## EXERCISE:
Could you write out the material from the line with "At what (x,y)" up to and including the line with "plan-note-1: Насосная станция is", swapping "screenshot" for "screen capture" and leaving everything else unchanged? Omit the pictures.

## RECORDS SHOWN:
== == ==

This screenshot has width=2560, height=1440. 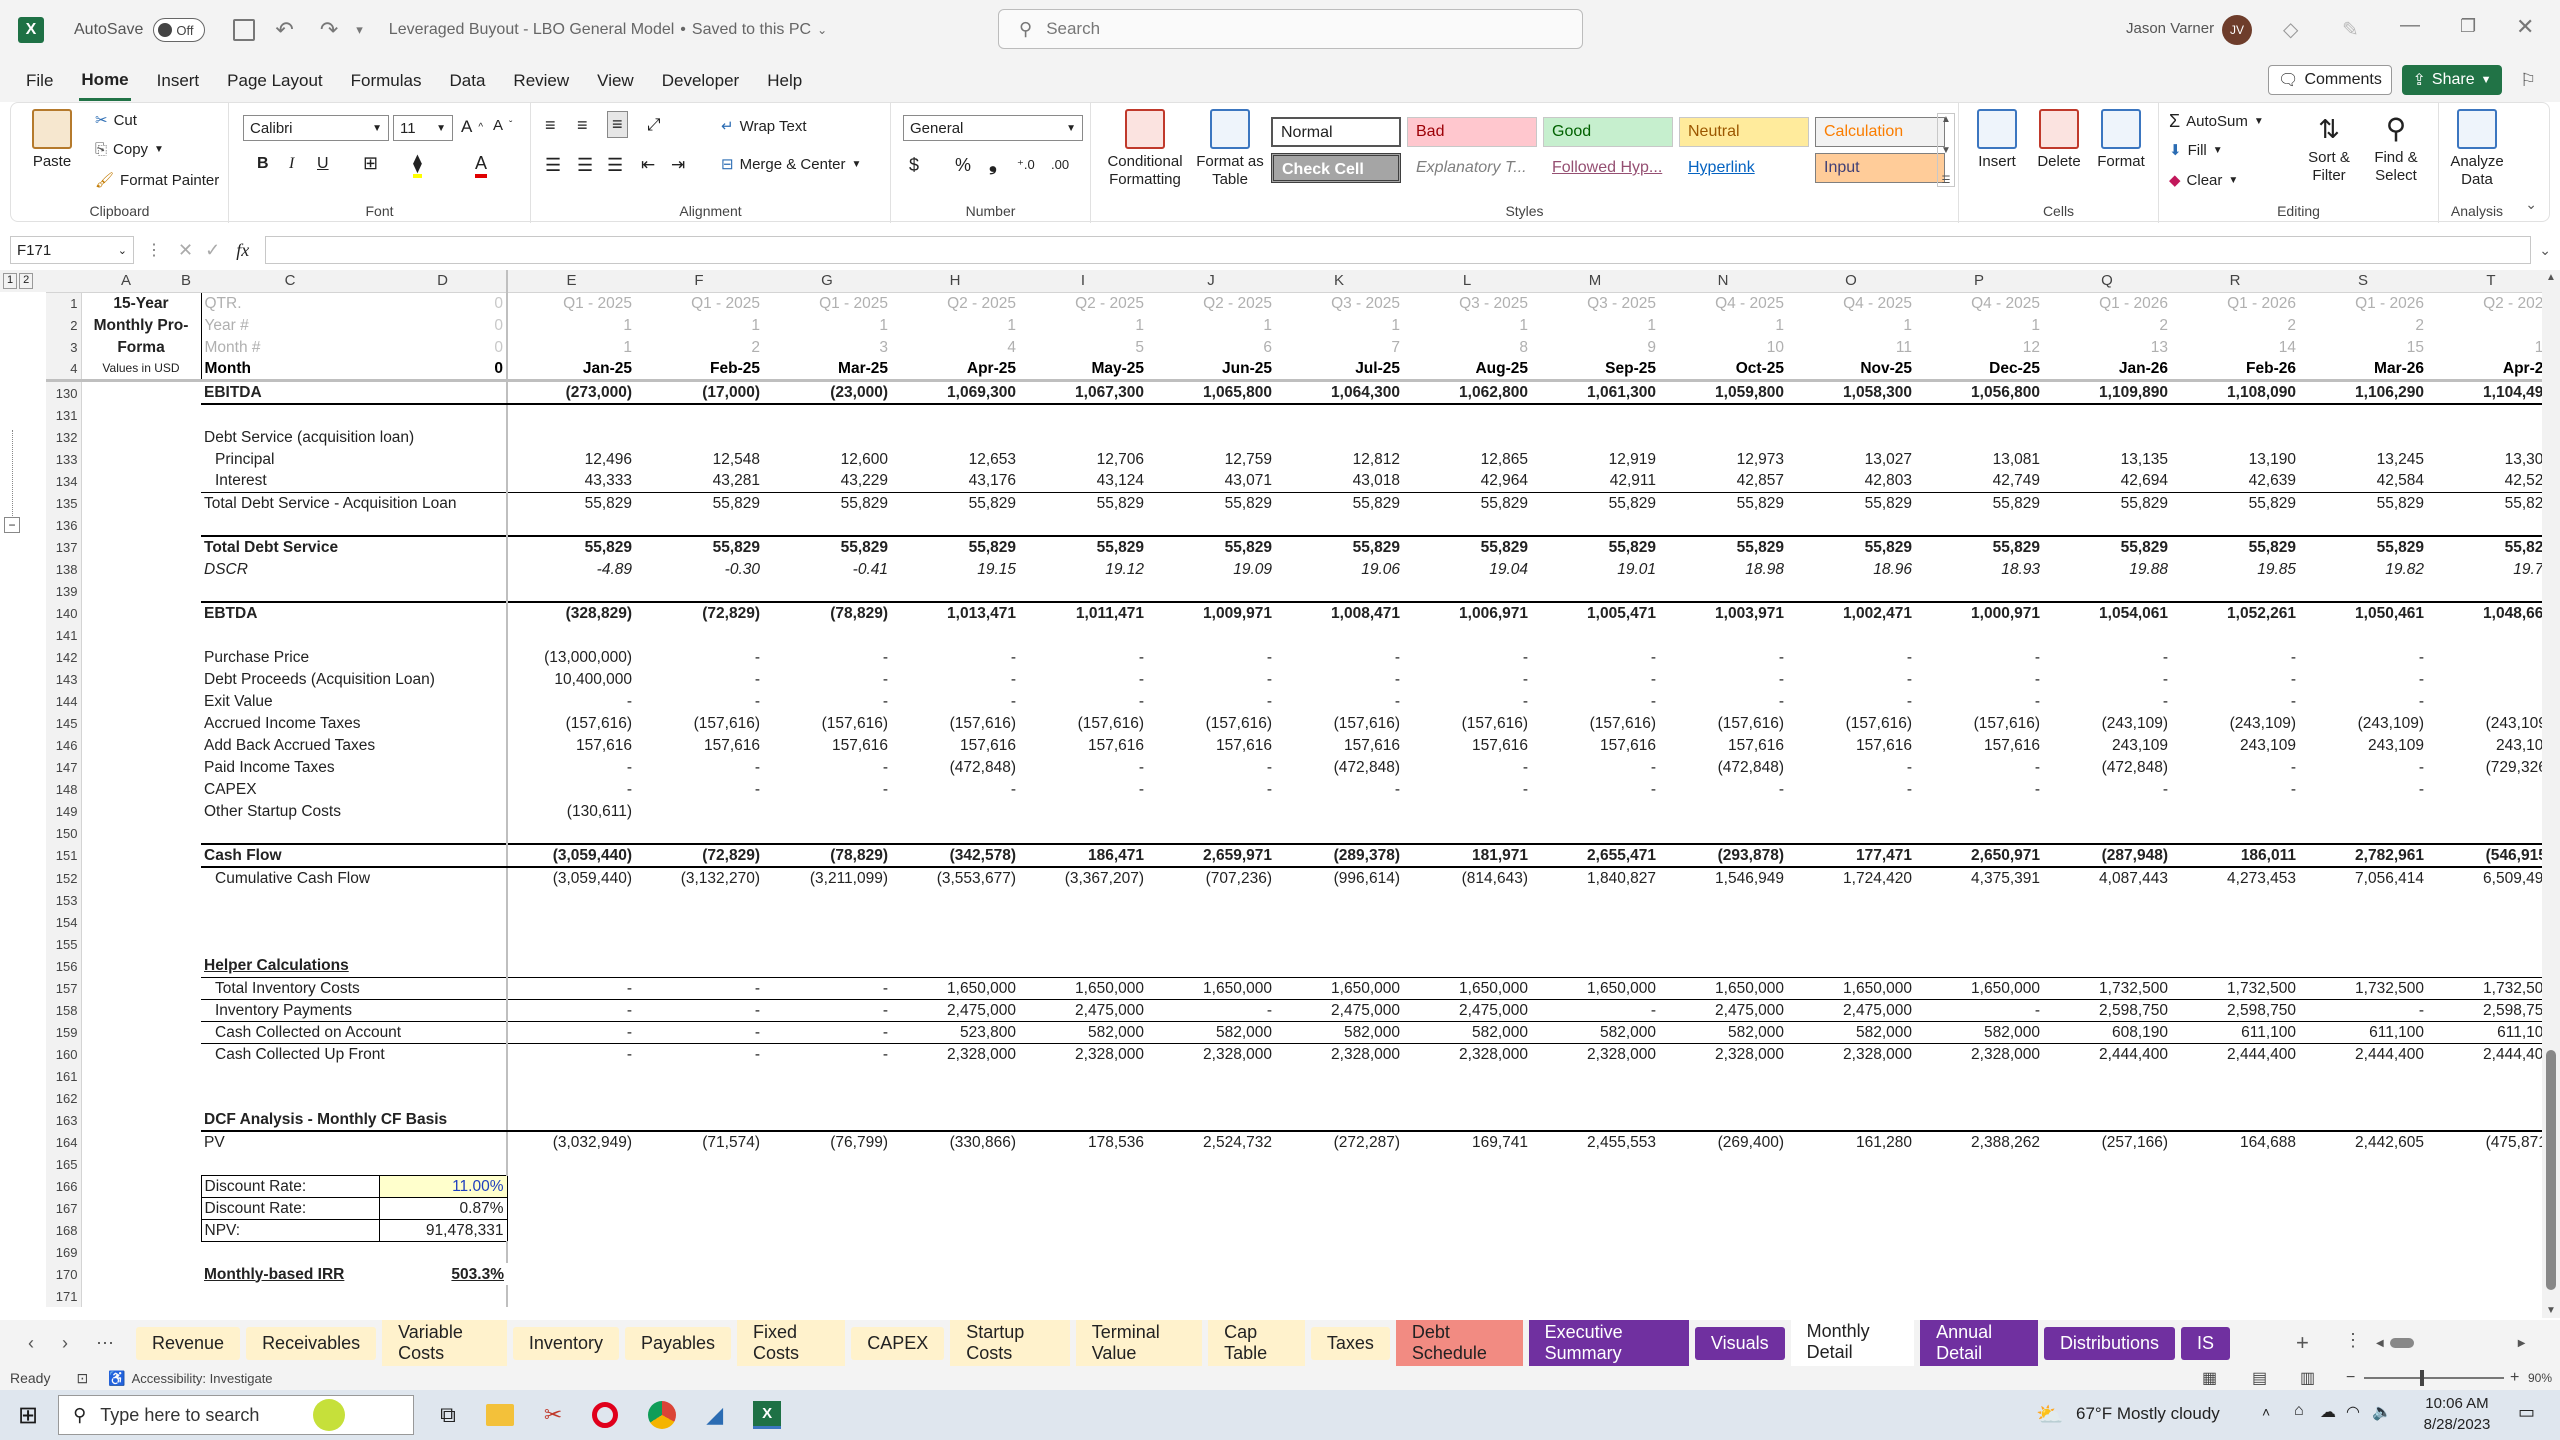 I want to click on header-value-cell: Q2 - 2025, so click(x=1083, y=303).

== == ==

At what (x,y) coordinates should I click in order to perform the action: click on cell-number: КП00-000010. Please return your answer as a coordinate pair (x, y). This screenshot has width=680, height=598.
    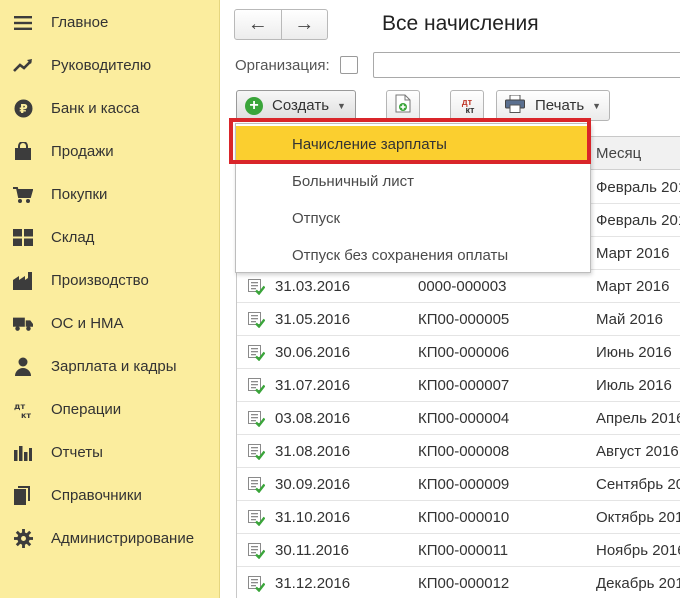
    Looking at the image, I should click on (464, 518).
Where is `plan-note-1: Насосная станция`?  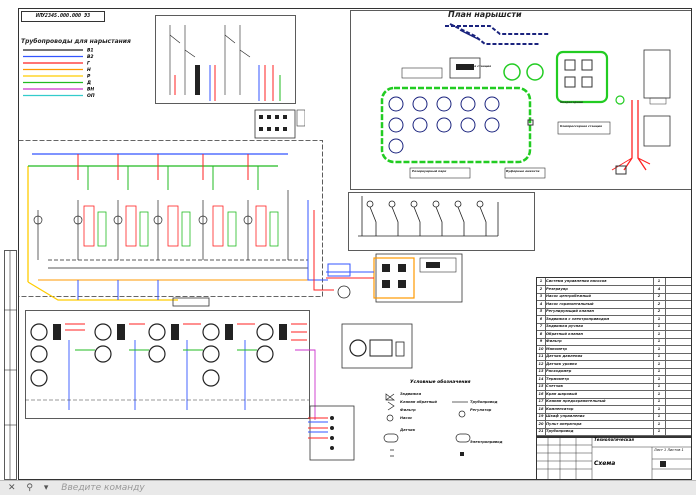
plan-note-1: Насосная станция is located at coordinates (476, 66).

== == ==

## EXERCISE ANSWER:
At what (x,y) coordinates should I click in order to perform the action: click on cell-number: КП00-000010. Please return your answer as a coordinate pair (x, y). This screen capture has width=680, height=598.
    Looking at the image, I should click on (464, 518).
Where is `plan-note-1: Насосная станция`?  
plan-note-1: Насосная станция is located at coordinates (476, 66).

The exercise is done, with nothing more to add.